--- Task material ---

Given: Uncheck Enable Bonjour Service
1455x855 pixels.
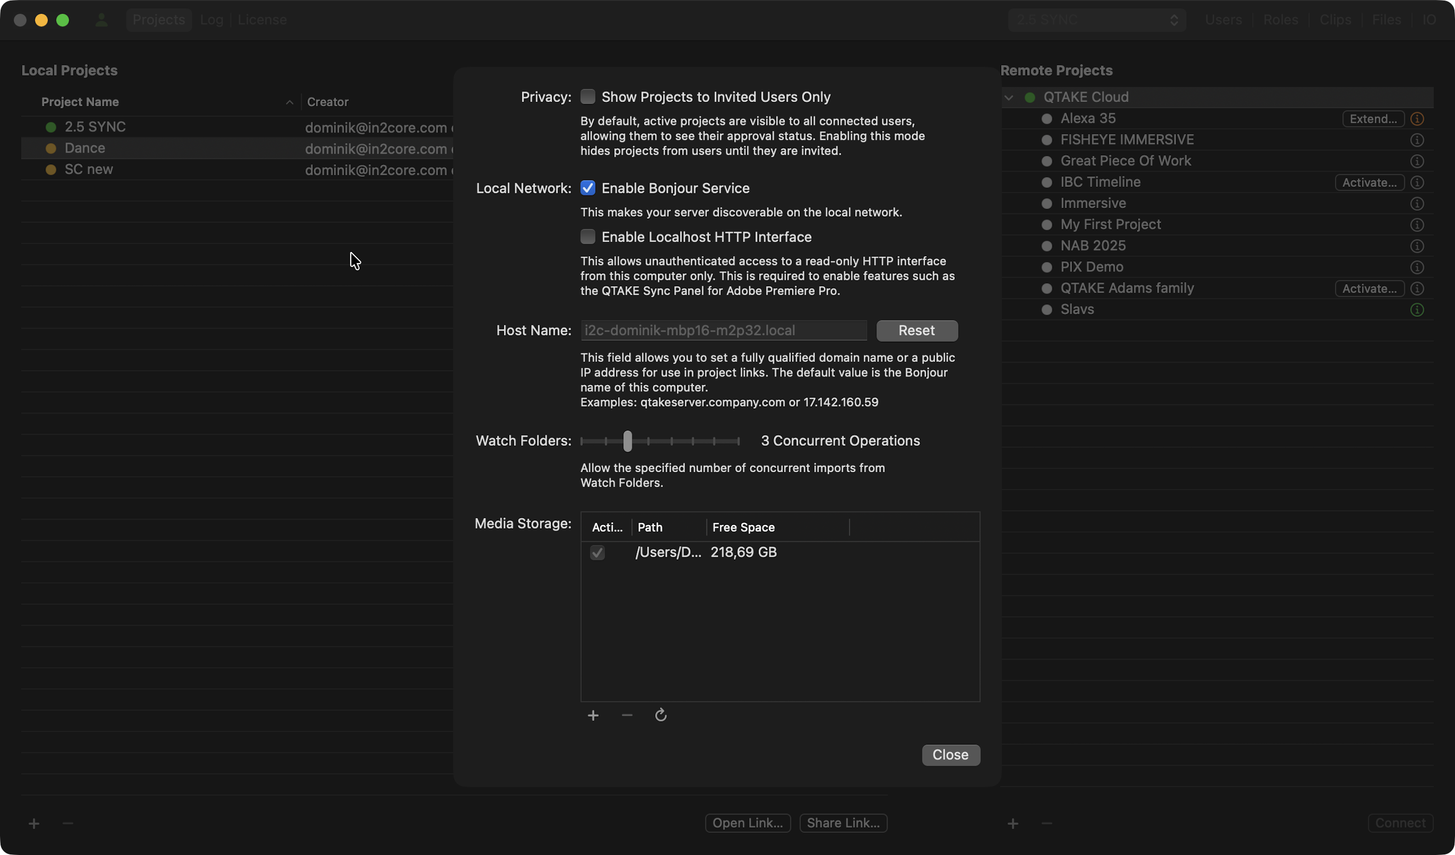Looking at the screenshot, I should click(588, 188).
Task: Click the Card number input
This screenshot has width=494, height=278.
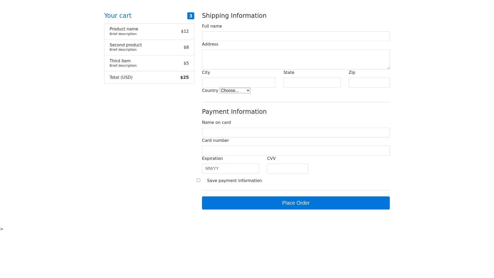Action: coord(296,151)
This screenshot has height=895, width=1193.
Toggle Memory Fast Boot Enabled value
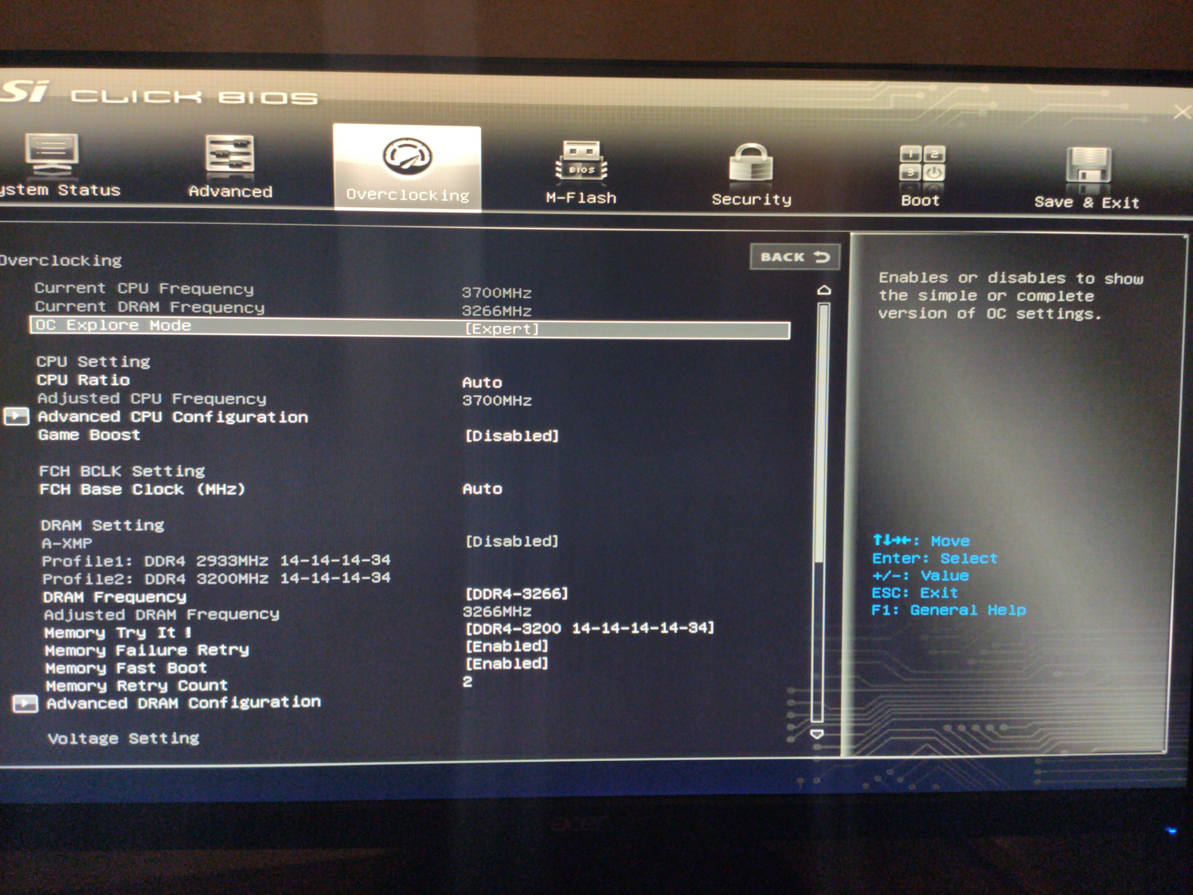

---

◆ **About this task**
Repeat all the material above exactly, apart from the pictures.

◆ **Expected answer**
Given: Uncheck Enable Bonjour Service
1455x855 pixels.
Looking at the screenshot, I should click(588, 188).
Task: Click the Card number input
This screenshot has width=494, height=278.
Action: coord(296,151)
This screenshot has height=895, width=1193.
Toggle Memory Fast Boot Enabled value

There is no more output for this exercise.